Another nasty realisation looks like it might be the death of the first version of the PRC344 battery warning module!

Yesterday it came to light that a further 100k resistor was required. Not a difficult thing to add in itself. But while shopping for the 4M7 resistors needed for the timing, and realising that they are rather expensive, a consideration of the alternative, that is going to a 10uF capacitor and dropping the resistor down to 470k, led to the discovery that the 1uF ceramic capacitors im using are only rated at 16V!

I really dont know how far I could safely push that rating! A quick test shows that the voltage on the capacitor peaks at about 16V for a 24V supply. But, a freshly charged battery could easily be up to near 28V! And there are also single use 33V Lithium batteries out there! A check at 28V showed the capacitor to have over 19V on it!

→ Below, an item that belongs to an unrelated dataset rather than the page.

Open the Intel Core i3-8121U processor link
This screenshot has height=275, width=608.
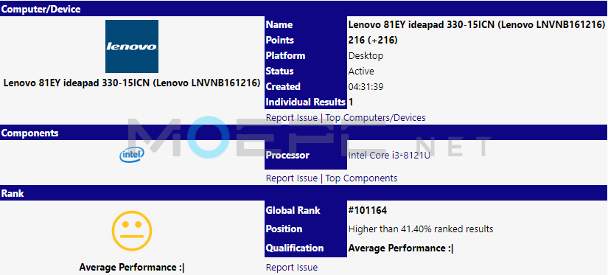click(x=389, y=156)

There are 10uF 35V SMD tantalum capacitors available at good prices, but these are considerably bigger than the 1uF 0603 ceramic! No chance of a retro-fit mod here!

So, although I have a fair bit of cash tied up in the parts stock for these v.1 modules, it is looking risky to sell them as capable of being reliable in a 24V Clansman system. One option might be to add a potential divider on the supply line to keep the voltages safe of course! I will test that out. The whole module takes only a couple of mA so it should be a safe method, if a little untidy.

But another issue is that a non 50/50 duty cycle is preferred, and to do that requires extra parts anyway. I will test this out on breadboard, but whether I then invest in a v.2 module for sale will have to depend on if there is likely to be enough demand. I am also however going to test out whether or not I can do away with the switching transistor.

So the v.1 warning module looks like it might be a bit of a hybrid SMT/through hole unit, with fixed 3sec on/3sec off warning. This would at least save the project!